Be Still and Let Destiny Find You.
“The things we’ve wanted
When we get them are never enough
Never what they seem but they lead us to the road.”~ Sam Phillips
While I was in law school, besides bartending and waiting tables, I worked for a while as a law clerk in two different small law firms.
In my second year, the attorney I was working for gave me three months notice that he was taking a job with a big corporation and I would need to start looking for other employment.
In the meantime, I had become disenchanted with law school and with the legal profession. Like so many things in life, the law seemed different from my original ideas of it. Nevertheless, I was halfway through the program and figured I’d see it through to completion. And I still needed to pay rent, so I went job hunting.
I had several friends who worked as law clerks at the courthouse for various judges or departments. For some reason, I saw these jobs as some sort of holy grail of law school employment.
Whether it was professional connections, insight into the daily workings of the profession, or just a decent and steady paycheck, I’m not sure. Maybe it was all of the above. Certainly, there was a dose of grass is greener at work in the coveting.

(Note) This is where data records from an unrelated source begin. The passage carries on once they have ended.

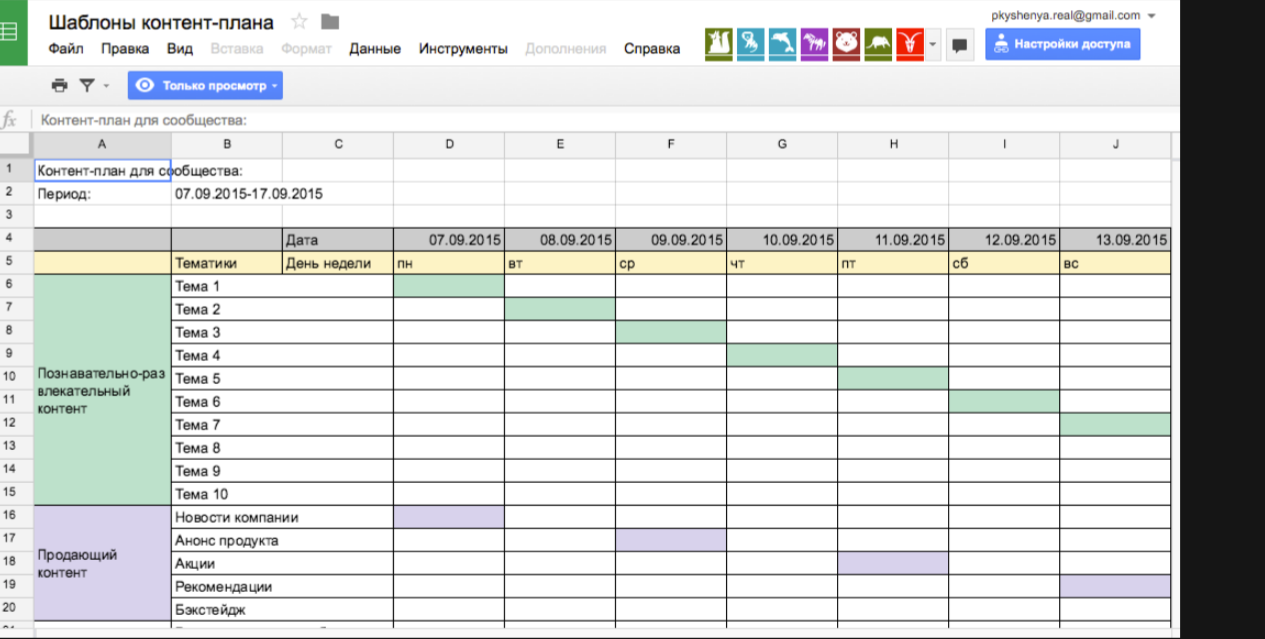Open the Данные menu
Viewport: 1265px width, 639px height.
[375, 48]
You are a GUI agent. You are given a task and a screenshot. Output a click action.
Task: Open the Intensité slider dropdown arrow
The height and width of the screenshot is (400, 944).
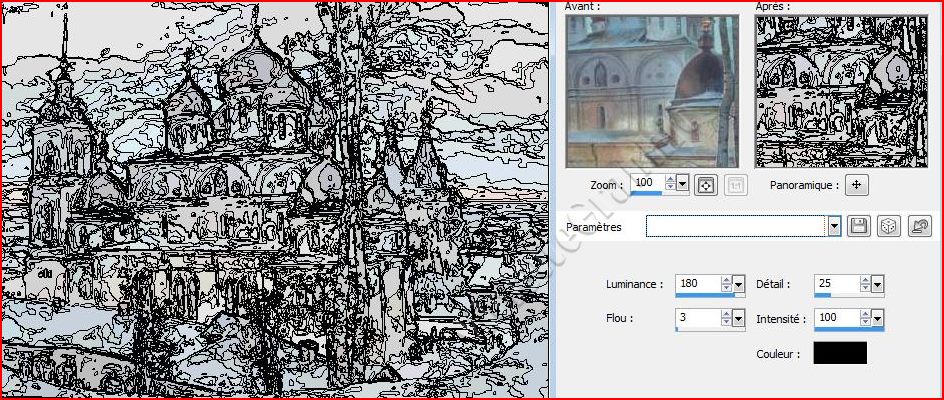coord(877,318)
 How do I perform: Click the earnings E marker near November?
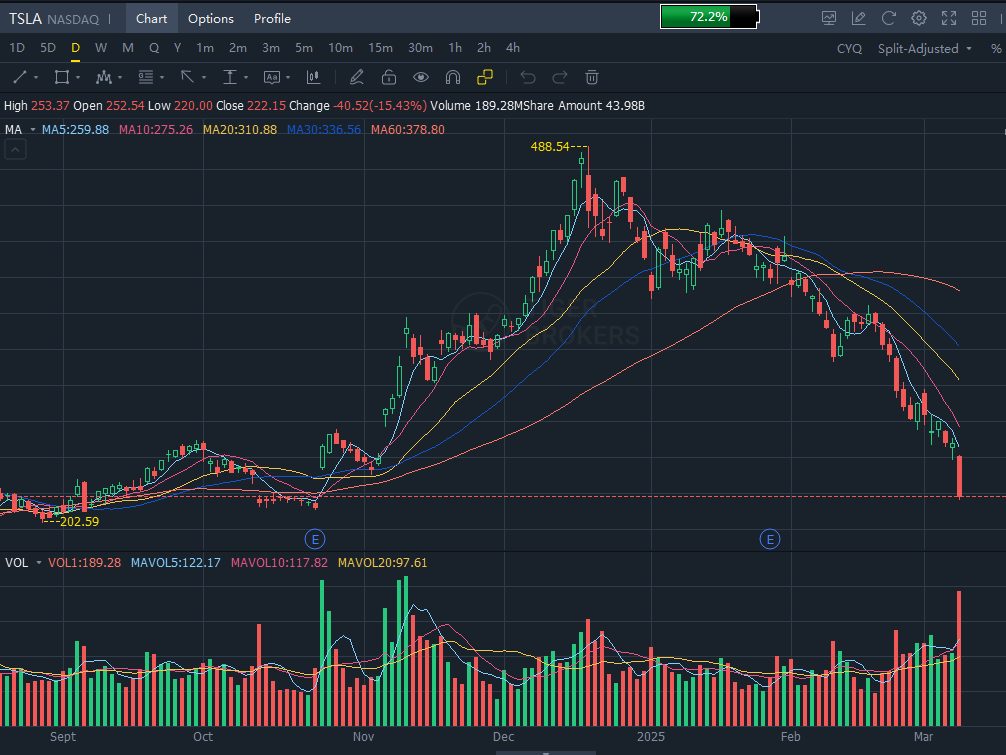316,539

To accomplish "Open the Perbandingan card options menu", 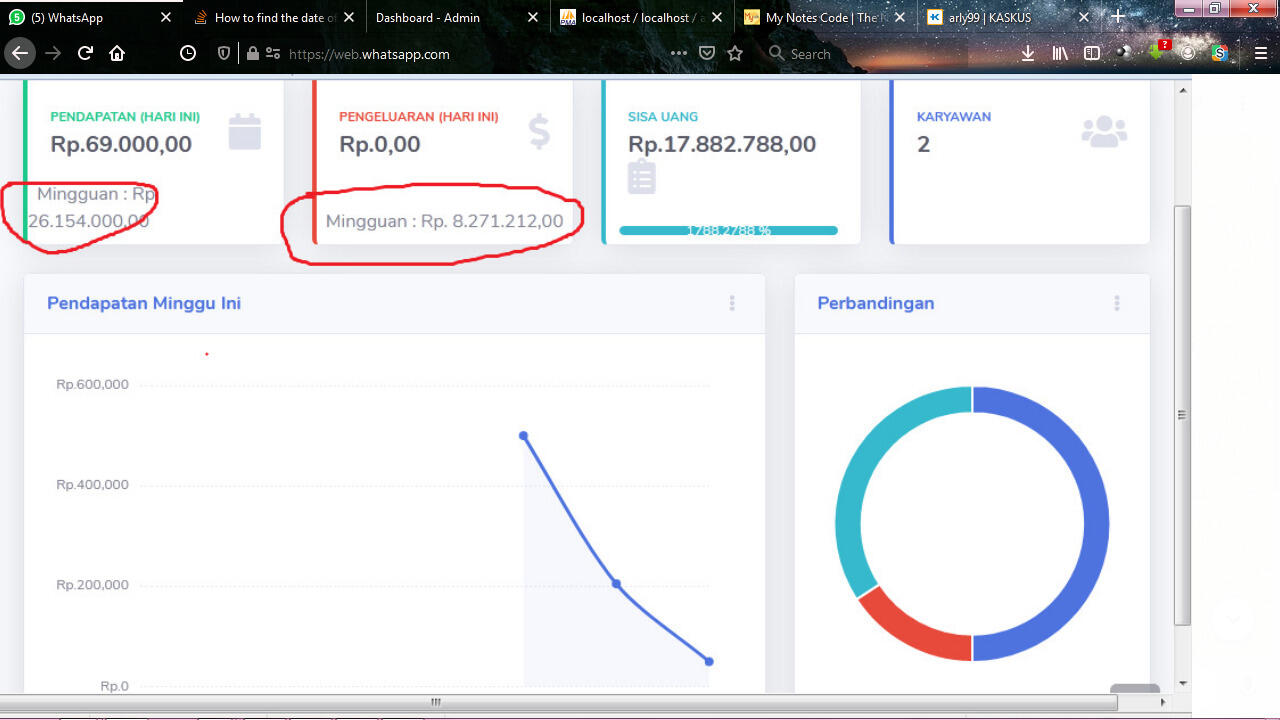I will tap(1117, 303).
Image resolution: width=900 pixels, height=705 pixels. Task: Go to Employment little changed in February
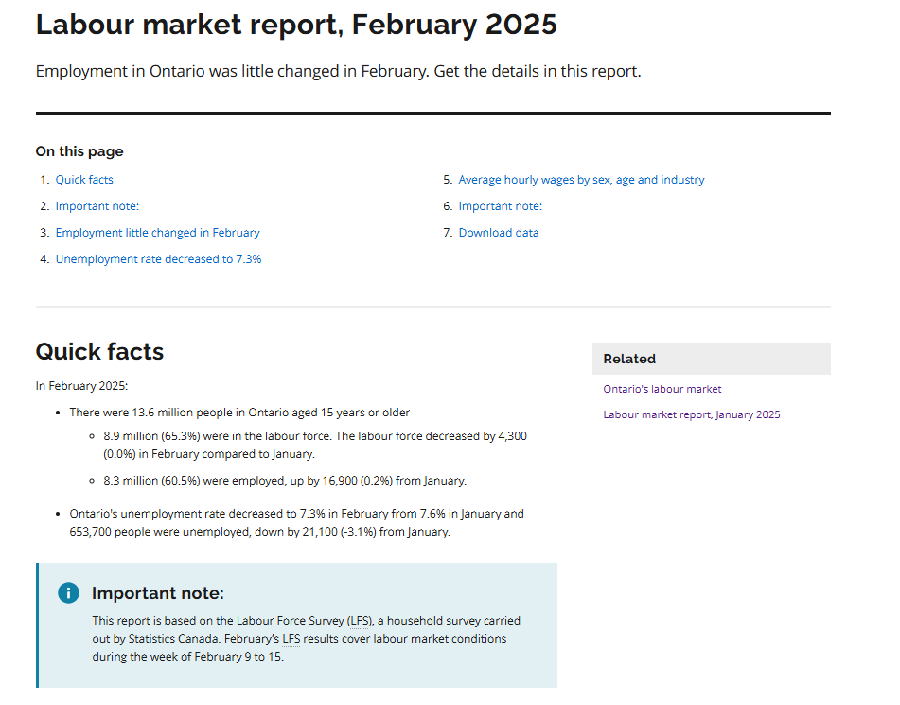(x=157, y=233)
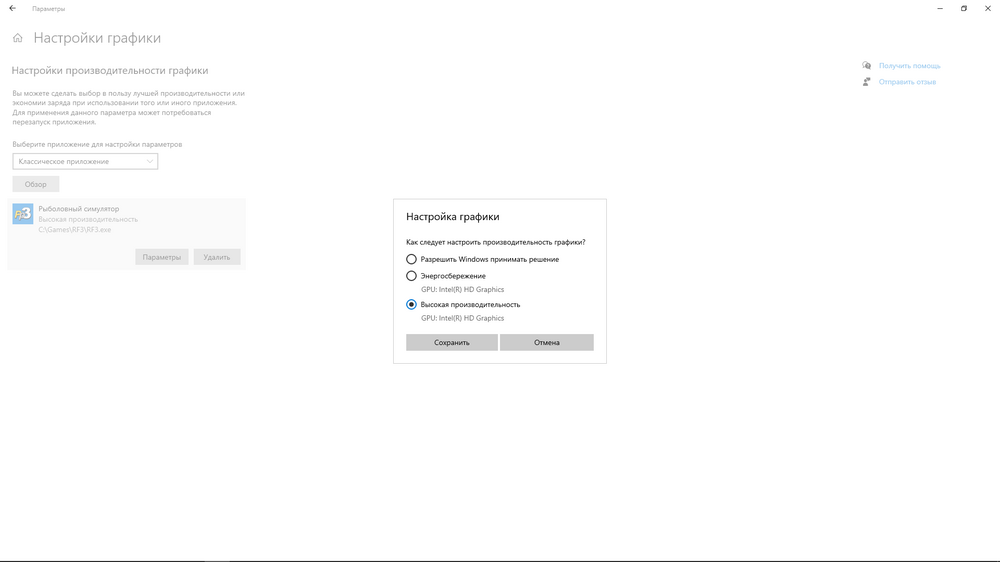The image size is (1000, 562).
Task: Click the RF3 application icon
Action: (23, 214)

I filled out applications and pulled strings and even had my current employer drop glowing recommendations, to no avail. Like so many things, the more I wanted that job, the more elusive it seemed to be.
Then one day, while drinking beer on a porch with the creative director for a local ad agency, I somehow talked my way into a part-time gig as a copywriter. Or the opportunity purposely found its way to me. Or a window in the universe opened up and this small but precious gift landed in my lap. Or all of the above.
At the risk of sounding too dramatic, that job changed my life. While advertising is not the same thing as writing ‘Leaves of Grass,’ there is no mistaking the benefit to an aspiring writer of being made to sit still and write for a paycheck.
And when you have to hand over that writing to other people — and when it is likely going to come back with red marks and comments all over it — you are forced into a world where writing is no longer something you do in private.
It is not some abstract thing you do that someday, somebody may or may not read. It is a world where words are real and where your ability to craft something meaningful with words is essential. It is a place that is immediate and wonderful, even if sometimes terrifying.
All of which is to say, if I had gotten one of those courthouse jobs, I might still be writing in a journal and thinking maybe, possibly, someday… and all the words might still be made of wood.